Ongoing pressure on margins means that the incentive for domestically focused banks to take on risks remains high. This applies to mortgage lending in particular. The revised self regulation rules for banks in the residential investment property segment, which come into force at the beginning of 2020, should help to prevent a further build-up of risks in this segment. The SNB will closely monitor the effectiveness of the revised self-regulation.In parallel, it will continue to regularly reassess the need for an adjustment of the countercyclical capital buffer.
Climate change and financial stability
Let me now turn to climate change, a subject already addressed by my colleague Thomas Jordan. Climate change can pose longer-term risks to financial stability.
There are primarily two ways in which climate risks can affect the financial system. One is through the increase in the frequency and severity of natural disasters with all their consequences, and the other is through changes to climate policy and to the corresponding regulations.
It is the responsibility of individual financial system participants to fully understand climate risks relevant to them and to correctly assess the potential consequences from a business perspective – just as with other risks. For its part, the SNB is focusing on how climate risks could impact on the stability of the Swiss banking system as a whole, as well as on systemically important financial market infrastructures.
Currently, the SNB considers the likelihood of risks linked to climate change threatening the stability of the banking system as a whole to be low. In the case of financial market infrastructures, climate risks are minimised, for example, by stipulating that technical facilities be distributed over different locations.
The significance of climate risks to financial stability may change over time. The SNB therefore considers it a priority to continuously monitor developments and review its assessment.
Completion of the ninth banknote series
To finish, let me turn to a very different topic – the issuance of the ninth banknote series. The development of the new banknotes was a complex, long-term project with exacting design and production requirements. The 100-franc note, which entered circulation on 12 September 2019, was the sixth and final denomination of the SNB’s new banknote series. Since the issuance of the first of the new banknotes, the 50-franc note in April 2016, feedback on the new banknotes has been very positive. The new series has been well received by the public. The new substrate Durasafe® has also proven a success. Preliminary evaluations suggest that this substrate should ensure a longer lifespan for the banknotes.
The issuance of modern and forgery-proof banknotes is a central task of the SNB. It is important to us that we are able to meet the expectations of the Swiss population. The new banknotes use state-of-the-art technology, and are robust and easy to handle. The entire logistical processes, including the modification of ATMs to accommodate the new notes, also proceeded without significant problems.

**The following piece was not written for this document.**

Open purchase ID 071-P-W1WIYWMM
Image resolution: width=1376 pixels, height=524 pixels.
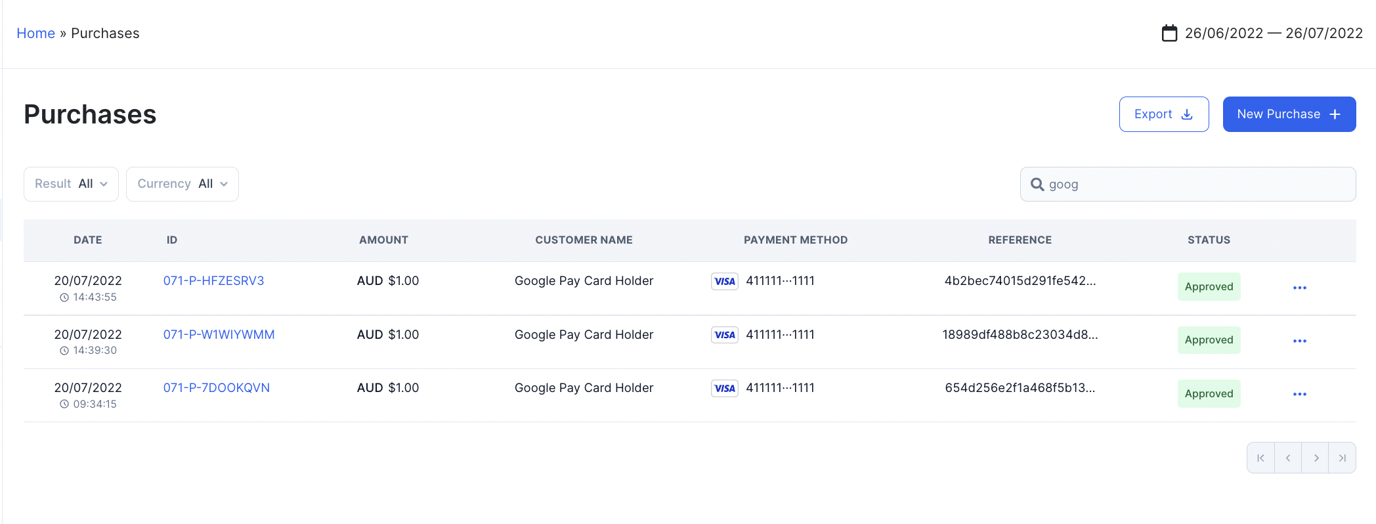[x=219, y=335]
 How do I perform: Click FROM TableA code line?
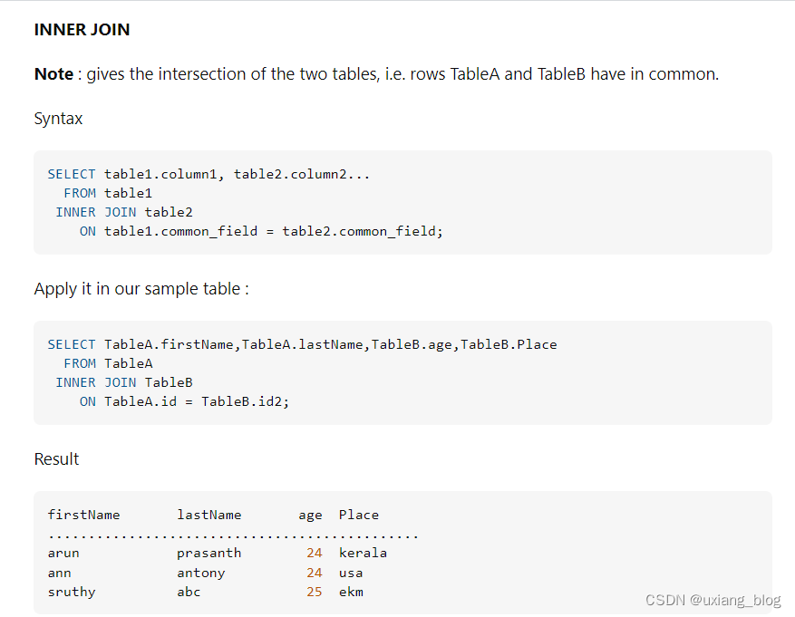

The eighth banknote series will continue to be legal tender until further notice. The SNB plans to announce the recall date for the eighth-series notes in the course of 2020. The old notes will lose their status as legal tender from the date of recall, although it will still be possible to exchange them at the SNB or at one of our agencies. The partial revision of the Currency and Payment Instruments Act (CPIA), recently adopted by parliament, abolishes the previous deadline for exchanging banknotes with effect from 1 January 2020. It thus allows for banknotes from the sixth series, issued in 1976, and all subsequent series to be exchanged at any time.